“Little Meiling was upset. Her best friend had told her that she refused to be best friends with her anymore. Meiling tried talking to her but no avail. Feeling extremely overwhelmed and helpless by the situation, Meiling fell into depression and decided to stay away from school for as long as she could.”

Most of us want our children to grow up strong, healthy and be able to tackle life problems as they come. Yet, many of them don’t turn out that way. They become extremely frustrated when they encounter issues and either whine or give up. A few of them may take more extreme measure such as attempting suicide. By then, most parents will be devastated or crushed – because no one knows exactly why they turn out that way.

“We did all we could. We taught her the best that we could do. What happened?”

Parents, are you teaching your child to be helpless without realising? Is your child learning to be helpless?

What is Learned Helplessness

Learned helplessness is a behaviour where one is unwilling to escape from an unpleasant situation even though they are able to. They felt that they have no control over it and would not be able to get out of it without anyone’s help. More often than not, many will then fall into a cycle where they will meet the same issues repeatedly and will not be able to overcome them. This may spiral downwards to depression and eventual dissatisfaction with life. In short, they feel trapped.

How does Learned Helplessness affect our Children

Ask yourself: did you ever tell your child “What is wrong with you?” or “Look at Jacob. He can do this but you can’t.” How about “Why are you so stupid?” Some parents, in times of pressure, may even yell at children before acknowledging their feelings.


Many parents do not realise this but children learn about learned helplessness when they are schooling – both home and school. More often than not, when they are unable to do well and move out of the cycle of receiving terrible marks for their studies due to lack of strategies, many would actually give up trying and turn to disruptions. Interestingly, many children who are often referred to school counsellors are really kinesthetics learners who have not been shown how to use their strengths and develop other learning channels. When the teacher uses only visual and auditory methods, the kinesthetics learners often exhibit behavioural problems.

When we (both teachers and parents) pin negative labels on them, children begin to believe them.

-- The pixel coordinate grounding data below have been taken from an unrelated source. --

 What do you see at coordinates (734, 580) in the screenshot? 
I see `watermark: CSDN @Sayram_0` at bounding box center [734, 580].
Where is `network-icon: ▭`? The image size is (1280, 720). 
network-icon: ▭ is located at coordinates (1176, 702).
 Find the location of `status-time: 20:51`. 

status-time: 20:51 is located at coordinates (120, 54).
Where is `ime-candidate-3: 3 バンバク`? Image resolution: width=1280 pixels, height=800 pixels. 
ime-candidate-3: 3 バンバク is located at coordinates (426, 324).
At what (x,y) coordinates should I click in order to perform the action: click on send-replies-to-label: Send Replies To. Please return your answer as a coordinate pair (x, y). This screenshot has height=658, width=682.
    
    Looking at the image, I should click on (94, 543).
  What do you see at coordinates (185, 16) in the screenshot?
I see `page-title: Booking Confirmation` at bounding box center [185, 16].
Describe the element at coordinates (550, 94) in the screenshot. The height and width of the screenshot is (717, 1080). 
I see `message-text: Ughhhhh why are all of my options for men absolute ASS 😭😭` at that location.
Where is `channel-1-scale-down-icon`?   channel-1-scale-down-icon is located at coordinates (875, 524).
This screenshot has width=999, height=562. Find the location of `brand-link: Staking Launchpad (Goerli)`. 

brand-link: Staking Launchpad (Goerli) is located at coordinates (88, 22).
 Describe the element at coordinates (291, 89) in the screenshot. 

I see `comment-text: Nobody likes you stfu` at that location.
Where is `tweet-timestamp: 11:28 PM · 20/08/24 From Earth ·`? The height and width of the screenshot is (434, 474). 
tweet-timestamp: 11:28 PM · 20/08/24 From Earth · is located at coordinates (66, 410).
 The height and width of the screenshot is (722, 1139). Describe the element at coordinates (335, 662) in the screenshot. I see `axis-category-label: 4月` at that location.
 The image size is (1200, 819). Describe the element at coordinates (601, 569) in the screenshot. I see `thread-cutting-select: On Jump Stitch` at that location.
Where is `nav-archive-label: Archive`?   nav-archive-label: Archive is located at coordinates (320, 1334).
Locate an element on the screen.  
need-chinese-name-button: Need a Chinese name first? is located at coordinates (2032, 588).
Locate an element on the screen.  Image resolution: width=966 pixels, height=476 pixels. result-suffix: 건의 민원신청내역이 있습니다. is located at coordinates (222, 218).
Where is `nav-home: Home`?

Expectations for themselves are lowered, they will develop this passivity and give up trying.

RELATED: How to identify a Kinesthetics Learner


Most parents forget that their child is watching them all the time. What words do you speak around your child when you face an issue? Yes, you. Do you use negative words such as “It won’t work out. There’s no use trying.” or  “I can’t do it. It’s too difficult.” Your child is constantly watching you navigating through life as well. While there will definitely be times where you may not be able to overcome things, constant negative self-talk modelled to your child may hamper how he/she sees himself.  Chances are, this will be what they will be saying to themselves if they face life’s obstacles. This may result in aversion to risk and thinking out of the box. It’s definitely not good news for parents who want their children to be entrepreneurs in the future!